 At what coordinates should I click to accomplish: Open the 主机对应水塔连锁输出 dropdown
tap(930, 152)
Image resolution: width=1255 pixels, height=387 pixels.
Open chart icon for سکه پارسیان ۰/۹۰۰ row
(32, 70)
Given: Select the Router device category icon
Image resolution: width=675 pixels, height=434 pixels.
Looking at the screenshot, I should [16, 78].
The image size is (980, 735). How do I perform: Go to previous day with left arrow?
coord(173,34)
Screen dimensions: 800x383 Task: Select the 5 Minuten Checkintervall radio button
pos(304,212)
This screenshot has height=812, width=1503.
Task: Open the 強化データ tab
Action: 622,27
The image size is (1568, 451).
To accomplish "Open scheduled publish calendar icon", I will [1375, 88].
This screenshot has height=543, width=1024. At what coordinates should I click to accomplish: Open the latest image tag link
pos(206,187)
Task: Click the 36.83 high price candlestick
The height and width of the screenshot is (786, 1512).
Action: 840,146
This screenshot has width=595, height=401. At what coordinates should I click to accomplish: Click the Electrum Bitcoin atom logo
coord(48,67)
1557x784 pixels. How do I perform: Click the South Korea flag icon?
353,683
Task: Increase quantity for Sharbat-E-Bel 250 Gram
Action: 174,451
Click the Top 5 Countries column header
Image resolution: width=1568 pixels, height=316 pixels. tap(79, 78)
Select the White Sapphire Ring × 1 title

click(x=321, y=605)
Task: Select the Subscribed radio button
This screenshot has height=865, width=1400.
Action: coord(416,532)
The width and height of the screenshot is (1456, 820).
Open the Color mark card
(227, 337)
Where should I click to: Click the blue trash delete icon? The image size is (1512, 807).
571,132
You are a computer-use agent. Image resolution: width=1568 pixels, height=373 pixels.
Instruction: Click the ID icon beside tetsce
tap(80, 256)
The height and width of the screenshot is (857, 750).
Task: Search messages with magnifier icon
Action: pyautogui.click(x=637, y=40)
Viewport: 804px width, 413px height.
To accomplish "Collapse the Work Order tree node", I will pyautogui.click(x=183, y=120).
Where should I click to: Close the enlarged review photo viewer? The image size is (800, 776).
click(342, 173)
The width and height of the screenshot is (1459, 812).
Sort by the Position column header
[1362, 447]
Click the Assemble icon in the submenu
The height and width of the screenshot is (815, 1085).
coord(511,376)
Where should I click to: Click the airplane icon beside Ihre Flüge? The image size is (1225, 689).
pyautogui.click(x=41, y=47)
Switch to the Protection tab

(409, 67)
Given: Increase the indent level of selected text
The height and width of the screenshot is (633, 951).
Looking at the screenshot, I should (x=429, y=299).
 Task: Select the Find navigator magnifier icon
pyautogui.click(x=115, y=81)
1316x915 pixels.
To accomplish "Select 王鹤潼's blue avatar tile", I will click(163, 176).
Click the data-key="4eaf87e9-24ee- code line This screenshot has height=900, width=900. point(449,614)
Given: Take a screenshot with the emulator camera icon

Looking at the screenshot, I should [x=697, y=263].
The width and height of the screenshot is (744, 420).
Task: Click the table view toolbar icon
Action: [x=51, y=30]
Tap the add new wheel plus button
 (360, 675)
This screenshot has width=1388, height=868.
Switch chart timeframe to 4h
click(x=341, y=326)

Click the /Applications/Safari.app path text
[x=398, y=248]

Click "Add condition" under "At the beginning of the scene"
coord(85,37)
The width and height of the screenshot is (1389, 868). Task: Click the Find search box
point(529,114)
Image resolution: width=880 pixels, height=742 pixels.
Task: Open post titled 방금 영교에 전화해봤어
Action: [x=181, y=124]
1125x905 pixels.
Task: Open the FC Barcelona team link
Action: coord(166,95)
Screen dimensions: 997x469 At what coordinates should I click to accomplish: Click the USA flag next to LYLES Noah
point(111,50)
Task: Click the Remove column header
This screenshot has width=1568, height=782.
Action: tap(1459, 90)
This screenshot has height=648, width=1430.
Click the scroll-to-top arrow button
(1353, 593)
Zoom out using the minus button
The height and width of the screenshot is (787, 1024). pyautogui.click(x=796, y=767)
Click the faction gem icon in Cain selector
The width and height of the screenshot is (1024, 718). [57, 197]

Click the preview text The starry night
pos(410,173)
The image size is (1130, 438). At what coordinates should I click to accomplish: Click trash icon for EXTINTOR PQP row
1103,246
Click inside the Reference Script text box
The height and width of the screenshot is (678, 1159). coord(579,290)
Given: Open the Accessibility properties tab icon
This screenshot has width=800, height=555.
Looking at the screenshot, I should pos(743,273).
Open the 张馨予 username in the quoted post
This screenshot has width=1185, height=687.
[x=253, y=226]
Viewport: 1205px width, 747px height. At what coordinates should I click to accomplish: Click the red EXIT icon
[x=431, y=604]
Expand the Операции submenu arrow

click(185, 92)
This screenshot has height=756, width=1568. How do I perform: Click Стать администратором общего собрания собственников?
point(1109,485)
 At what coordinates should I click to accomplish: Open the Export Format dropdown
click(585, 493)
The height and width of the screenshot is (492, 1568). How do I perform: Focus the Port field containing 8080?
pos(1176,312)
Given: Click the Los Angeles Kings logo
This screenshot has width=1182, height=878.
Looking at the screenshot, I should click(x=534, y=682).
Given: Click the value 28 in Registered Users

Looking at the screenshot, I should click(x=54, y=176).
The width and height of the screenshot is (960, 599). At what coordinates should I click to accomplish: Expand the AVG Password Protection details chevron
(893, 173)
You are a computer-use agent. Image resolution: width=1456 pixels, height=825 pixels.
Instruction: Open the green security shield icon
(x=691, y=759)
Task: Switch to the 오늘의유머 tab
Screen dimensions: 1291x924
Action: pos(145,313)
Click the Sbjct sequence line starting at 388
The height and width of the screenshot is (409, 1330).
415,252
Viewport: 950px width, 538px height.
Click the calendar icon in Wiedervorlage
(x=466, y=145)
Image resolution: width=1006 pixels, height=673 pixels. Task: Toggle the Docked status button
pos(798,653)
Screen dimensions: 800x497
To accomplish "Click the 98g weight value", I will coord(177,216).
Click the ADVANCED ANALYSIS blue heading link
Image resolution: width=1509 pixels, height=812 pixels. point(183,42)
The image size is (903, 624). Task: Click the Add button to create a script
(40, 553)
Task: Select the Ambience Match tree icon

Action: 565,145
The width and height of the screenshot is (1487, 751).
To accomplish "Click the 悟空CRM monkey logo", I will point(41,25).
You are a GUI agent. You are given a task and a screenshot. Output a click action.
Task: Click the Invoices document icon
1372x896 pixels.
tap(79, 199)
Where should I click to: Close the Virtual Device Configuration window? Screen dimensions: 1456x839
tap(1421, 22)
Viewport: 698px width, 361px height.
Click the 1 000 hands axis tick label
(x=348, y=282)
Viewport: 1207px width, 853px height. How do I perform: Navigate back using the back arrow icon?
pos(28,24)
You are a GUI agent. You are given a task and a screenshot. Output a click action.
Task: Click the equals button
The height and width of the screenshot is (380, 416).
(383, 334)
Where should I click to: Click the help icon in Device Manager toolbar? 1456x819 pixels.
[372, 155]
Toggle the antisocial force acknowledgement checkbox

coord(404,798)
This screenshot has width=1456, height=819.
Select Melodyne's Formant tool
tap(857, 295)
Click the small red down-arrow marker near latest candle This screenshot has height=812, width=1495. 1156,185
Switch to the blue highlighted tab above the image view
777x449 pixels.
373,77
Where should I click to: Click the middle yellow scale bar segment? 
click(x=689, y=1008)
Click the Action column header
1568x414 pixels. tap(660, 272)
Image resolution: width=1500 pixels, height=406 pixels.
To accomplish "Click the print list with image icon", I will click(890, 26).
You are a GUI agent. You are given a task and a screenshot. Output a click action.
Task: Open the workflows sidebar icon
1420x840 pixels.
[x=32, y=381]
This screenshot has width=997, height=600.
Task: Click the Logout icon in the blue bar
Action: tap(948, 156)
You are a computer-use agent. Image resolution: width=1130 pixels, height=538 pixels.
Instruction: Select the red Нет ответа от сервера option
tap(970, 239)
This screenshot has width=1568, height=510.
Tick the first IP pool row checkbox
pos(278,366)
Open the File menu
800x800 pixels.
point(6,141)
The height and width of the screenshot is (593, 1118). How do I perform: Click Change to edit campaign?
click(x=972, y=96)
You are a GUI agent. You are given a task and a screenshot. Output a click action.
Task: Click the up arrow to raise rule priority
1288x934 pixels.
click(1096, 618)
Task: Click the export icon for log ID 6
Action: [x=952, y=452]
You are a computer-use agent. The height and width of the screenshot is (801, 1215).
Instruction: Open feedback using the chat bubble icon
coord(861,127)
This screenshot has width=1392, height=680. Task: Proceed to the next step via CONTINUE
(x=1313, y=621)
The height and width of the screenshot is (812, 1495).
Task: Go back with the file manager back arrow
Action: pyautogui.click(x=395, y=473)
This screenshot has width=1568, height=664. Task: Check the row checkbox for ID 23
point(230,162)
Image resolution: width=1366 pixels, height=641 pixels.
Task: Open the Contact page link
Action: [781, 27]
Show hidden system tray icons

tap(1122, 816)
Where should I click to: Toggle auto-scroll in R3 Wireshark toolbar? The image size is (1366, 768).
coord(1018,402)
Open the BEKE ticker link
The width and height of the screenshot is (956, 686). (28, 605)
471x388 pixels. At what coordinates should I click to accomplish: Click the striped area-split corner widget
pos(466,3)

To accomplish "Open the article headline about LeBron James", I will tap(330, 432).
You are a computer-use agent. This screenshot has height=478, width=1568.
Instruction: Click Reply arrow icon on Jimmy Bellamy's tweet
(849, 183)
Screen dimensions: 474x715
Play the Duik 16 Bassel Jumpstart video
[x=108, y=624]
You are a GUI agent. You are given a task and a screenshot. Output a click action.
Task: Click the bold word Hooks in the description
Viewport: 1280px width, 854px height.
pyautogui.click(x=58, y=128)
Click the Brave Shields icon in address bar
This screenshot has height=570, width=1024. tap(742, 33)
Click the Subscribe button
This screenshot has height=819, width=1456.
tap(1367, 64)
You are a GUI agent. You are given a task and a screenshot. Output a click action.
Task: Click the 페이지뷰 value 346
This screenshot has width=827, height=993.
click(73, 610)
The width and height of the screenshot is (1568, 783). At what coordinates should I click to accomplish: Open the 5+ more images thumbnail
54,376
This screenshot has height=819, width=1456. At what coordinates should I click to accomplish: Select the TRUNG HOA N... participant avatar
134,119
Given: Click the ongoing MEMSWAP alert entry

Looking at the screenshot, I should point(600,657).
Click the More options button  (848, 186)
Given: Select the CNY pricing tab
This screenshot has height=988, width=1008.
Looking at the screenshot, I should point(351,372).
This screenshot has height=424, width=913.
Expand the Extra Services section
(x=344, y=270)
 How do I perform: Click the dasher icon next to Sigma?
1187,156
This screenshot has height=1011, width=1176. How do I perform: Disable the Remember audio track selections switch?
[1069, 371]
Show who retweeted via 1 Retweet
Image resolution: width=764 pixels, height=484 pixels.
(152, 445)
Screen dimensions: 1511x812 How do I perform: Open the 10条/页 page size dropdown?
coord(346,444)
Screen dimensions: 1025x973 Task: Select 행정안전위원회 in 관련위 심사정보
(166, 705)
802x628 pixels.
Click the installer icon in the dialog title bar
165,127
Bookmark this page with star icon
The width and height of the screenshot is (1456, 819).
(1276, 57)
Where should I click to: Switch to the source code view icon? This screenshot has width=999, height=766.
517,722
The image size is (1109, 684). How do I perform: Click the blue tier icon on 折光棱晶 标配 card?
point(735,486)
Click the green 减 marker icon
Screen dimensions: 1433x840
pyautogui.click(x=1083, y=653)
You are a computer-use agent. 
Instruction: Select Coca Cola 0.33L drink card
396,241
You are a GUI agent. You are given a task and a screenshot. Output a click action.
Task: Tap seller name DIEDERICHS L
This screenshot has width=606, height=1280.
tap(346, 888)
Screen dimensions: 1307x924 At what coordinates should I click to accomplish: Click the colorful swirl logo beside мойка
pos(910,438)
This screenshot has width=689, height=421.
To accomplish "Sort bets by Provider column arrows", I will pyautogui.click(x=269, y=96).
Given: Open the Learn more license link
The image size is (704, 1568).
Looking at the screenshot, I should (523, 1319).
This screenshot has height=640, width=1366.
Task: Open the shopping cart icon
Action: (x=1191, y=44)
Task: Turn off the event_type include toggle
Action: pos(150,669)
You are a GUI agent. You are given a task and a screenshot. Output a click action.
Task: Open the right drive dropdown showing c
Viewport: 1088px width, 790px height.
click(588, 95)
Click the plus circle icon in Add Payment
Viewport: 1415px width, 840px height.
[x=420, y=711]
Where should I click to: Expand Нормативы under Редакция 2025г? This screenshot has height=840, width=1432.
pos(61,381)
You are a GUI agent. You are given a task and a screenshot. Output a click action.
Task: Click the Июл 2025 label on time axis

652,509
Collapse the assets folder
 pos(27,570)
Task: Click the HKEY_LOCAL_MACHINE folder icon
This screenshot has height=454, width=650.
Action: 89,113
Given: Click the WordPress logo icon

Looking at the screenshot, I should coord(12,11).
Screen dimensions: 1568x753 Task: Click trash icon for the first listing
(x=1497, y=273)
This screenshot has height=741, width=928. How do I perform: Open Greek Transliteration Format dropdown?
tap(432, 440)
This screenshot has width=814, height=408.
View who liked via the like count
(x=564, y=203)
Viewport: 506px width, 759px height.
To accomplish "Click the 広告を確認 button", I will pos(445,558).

**EXERCISE REQUIREMENTS**:
Copy the records word for word, from the very first line through the line containing "click(342, 173)", and stop there.

**CORRECT RESPONSE**:
 At what coordinates should I click to accomplish: Open the 主机对应水塔连锁输出 dropdown
tap(930, 152)
Image resolution: width=1255 pixels, height=387 pixels.
Open chart icon for سکه پارسیان ۰/۹۰۰ row
(32, 70)
Given: Select the Router device category icon
Image resolution: width=675 pixels, height=434 pixels.
Looking at the screenshot, I should [16, 78].
The image size is (980, 735). How do I perform: Go to previous day with left arrow?
coord(173,34)
Screen dimensions: 800x383 Task: Select the 5 Minuten Checkintervall radio button
pos(304,212)
This screenshot has height=812, width=1503.
Task: Open the 強化データ tab
Action: 622,27
The image size is (1568, 451).
To accomplish "Open scheduled publish calendar icon", I will [1375, 88].
This screenshot has height=543, width=1024. At what coordinates should I click to accomplish: Open the latest image tag link
pos(206,187)
Task: Click the 36.83 high price candlestick
The height and width of the screenshot is (786, 1512).
Action: 840,146
This screenshot has width=595, height=401. At what coordinates should I click to accomplish: Click the Electrum Bitcoin atom logo
coord(48,67)
1557x784 pixels. How do I perform: Click the South Korea flag icon?
353,683
Task: Increase quantity for Sharbat-E-Bel 250 Gram
Action: 174,451
Click the Top 5 Countries column header
Image resolution: width=1568 pixels, height=316 pixels. tap(79, 78)
Select the White Sapphire Ring × 1 title

click(x=321, y=605)
Task: Select the Subscribed radio button
This screenshot has height=865, width=1400.
Action: coord(416,532)
The width and height of the screenshot is (1456, 820).
Open the Color mark card
(227, 337)
Where should I click to: Click the blue trash delete icon? The image size is (1512, 807).
571,132
You are a computer-use agent. Image resolution: width=1568 pixels, height=373 pixels.
Instruction: Click the ID icon beside tetsce
tap(80, 256)
The height and width of the screenshot is (857, 750).
Task: Search messages with magnifier icon
Action: pyautogui.click(x=637, y=40)
Viewport: 804px width, 413px height.
To accomplish "Collapse the Work Order tree node", I will pyautogui.click(x=183, y=120).
Where should I click to: Close the enlarged review photo viewer? The image size is (800, 776).
click(342, 173)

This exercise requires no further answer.